__Short task__.
Rewrite everything from the line with "981x541 pixels. How" down to the line with "Looking at the screenshot, I should pos(175,131).", putting "Expand" in place of "Collapse" and keeping all else the same.
----- The input
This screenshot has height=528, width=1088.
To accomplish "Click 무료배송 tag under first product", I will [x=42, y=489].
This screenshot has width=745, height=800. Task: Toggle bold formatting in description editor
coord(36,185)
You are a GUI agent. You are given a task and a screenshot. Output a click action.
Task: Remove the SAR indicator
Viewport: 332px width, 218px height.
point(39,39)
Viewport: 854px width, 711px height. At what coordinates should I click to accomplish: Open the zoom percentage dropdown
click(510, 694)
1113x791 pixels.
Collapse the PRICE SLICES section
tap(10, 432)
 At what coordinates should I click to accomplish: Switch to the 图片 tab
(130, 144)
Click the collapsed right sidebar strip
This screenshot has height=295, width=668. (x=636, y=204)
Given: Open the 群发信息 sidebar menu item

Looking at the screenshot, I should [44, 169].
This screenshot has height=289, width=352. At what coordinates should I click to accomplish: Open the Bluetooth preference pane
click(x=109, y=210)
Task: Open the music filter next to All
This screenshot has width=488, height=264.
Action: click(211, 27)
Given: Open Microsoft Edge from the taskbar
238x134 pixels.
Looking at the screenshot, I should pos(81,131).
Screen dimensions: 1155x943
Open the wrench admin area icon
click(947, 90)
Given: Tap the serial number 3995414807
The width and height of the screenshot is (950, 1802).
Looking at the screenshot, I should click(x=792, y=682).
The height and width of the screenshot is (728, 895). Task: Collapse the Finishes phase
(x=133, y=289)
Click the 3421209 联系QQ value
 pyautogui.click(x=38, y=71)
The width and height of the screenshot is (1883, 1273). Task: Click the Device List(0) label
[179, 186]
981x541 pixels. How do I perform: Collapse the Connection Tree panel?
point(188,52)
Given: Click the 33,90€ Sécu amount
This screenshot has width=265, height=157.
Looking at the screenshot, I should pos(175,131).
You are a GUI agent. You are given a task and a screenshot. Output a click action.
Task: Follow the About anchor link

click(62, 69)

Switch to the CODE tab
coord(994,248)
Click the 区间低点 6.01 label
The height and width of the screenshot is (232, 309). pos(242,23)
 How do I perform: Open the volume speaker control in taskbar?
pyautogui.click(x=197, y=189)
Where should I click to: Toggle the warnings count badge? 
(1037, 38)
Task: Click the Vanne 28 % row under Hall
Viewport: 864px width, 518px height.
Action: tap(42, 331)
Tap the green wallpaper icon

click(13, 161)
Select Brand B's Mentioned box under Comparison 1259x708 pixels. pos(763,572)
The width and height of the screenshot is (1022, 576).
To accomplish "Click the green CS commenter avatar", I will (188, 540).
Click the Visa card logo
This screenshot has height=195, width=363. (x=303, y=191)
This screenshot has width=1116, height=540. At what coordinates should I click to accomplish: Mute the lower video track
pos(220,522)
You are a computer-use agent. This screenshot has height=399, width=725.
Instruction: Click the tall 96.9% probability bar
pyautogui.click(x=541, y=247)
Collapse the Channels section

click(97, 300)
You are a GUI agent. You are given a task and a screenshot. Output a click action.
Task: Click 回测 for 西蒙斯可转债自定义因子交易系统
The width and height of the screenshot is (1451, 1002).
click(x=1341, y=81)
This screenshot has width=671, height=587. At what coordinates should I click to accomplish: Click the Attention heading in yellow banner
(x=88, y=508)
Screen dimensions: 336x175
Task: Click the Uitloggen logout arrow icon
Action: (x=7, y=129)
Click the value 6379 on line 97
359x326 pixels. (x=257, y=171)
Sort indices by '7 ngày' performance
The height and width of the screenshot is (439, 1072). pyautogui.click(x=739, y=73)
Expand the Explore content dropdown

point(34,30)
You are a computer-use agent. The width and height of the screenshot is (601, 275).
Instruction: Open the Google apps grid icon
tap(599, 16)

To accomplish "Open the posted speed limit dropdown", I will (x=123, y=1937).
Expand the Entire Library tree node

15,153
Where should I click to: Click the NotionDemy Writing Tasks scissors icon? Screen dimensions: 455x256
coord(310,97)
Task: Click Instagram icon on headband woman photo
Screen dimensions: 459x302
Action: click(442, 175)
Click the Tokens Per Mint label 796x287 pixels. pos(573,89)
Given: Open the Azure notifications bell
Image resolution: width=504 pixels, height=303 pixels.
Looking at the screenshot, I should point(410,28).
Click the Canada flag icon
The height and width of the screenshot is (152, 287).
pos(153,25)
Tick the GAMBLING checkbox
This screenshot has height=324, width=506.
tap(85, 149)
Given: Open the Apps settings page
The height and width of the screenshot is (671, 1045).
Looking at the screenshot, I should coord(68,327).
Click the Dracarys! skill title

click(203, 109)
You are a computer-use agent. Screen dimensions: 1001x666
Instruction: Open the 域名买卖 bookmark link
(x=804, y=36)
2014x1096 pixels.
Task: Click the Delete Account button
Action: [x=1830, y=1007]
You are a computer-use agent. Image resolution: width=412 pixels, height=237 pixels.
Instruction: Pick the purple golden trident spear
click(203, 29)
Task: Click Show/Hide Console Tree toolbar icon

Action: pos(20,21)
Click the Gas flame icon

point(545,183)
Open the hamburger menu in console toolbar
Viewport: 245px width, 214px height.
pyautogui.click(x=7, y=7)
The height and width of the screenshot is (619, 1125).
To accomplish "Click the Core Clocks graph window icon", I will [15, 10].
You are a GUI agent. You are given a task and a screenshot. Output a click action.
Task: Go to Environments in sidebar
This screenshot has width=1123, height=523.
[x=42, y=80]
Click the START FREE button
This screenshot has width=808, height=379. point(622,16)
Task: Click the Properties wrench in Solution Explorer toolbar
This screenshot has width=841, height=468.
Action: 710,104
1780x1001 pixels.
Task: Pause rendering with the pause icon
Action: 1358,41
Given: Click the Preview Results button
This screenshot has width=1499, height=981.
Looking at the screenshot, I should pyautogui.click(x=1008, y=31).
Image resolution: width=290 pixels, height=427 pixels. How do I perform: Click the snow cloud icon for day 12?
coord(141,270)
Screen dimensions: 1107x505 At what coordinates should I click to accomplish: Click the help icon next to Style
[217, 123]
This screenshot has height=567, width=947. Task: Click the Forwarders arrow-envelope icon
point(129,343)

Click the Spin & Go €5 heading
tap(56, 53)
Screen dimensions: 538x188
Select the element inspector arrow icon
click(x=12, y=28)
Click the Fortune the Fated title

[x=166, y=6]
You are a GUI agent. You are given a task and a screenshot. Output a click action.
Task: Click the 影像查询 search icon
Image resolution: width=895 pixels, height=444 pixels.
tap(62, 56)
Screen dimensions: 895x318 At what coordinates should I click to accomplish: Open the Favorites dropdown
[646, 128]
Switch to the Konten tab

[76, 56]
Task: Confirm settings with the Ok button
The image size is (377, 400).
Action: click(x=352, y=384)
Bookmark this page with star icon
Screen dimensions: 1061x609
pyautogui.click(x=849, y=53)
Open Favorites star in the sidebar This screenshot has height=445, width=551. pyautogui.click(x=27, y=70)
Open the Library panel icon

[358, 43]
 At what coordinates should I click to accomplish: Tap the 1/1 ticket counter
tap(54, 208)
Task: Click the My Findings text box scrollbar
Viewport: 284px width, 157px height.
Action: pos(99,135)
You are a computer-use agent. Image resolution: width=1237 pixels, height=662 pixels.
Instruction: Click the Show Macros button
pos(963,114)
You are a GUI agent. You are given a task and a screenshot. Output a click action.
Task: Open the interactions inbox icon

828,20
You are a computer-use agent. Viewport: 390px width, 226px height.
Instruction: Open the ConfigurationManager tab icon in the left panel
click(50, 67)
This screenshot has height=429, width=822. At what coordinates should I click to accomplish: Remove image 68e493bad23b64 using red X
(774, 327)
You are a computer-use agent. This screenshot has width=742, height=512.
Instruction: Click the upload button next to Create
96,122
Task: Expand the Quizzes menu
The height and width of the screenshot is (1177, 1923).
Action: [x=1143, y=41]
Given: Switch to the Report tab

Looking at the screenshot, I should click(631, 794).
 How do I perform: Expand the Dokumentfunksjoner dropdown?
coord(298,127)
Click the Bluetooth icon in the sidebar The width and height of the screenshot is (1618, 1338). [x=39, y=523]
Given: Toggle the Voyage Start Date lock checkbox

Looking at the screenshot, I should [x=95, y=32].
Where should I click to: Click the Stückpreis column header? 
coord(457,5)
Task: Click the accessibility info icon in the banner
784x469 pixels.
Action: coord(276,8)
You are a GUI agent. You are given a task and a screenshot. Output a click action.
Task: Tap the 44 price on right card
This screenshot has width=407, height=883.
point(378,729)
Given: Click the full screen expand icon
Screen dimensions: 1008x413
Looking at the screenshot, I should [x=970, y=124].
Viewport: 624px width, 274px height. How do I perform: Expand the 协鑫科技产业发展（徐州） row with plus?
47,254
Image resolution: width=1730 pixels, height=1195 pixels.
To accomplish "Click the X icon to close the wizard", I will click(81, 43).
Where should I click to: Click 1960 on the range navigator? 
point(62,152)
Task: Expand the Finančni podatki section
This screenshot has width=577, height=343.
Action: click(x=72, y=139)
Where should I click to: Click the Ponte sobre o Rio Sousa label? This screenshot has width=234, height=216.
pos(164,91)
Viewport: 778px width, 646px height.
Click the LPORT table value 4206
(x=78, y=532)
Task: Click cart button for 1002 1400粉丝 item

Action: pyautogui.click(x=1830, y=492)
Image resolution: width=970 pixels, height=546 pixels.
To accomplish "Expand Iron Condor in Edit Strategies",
----------
__Response below__.
981x541 pixels. How do I perform: Expand the Connection Tree panel?
point(188,52)
Given: Click the 33,90€ Sécu amount
This screenshot has width=265, height=157.
Looking at the screenshot, I should pos(175,131).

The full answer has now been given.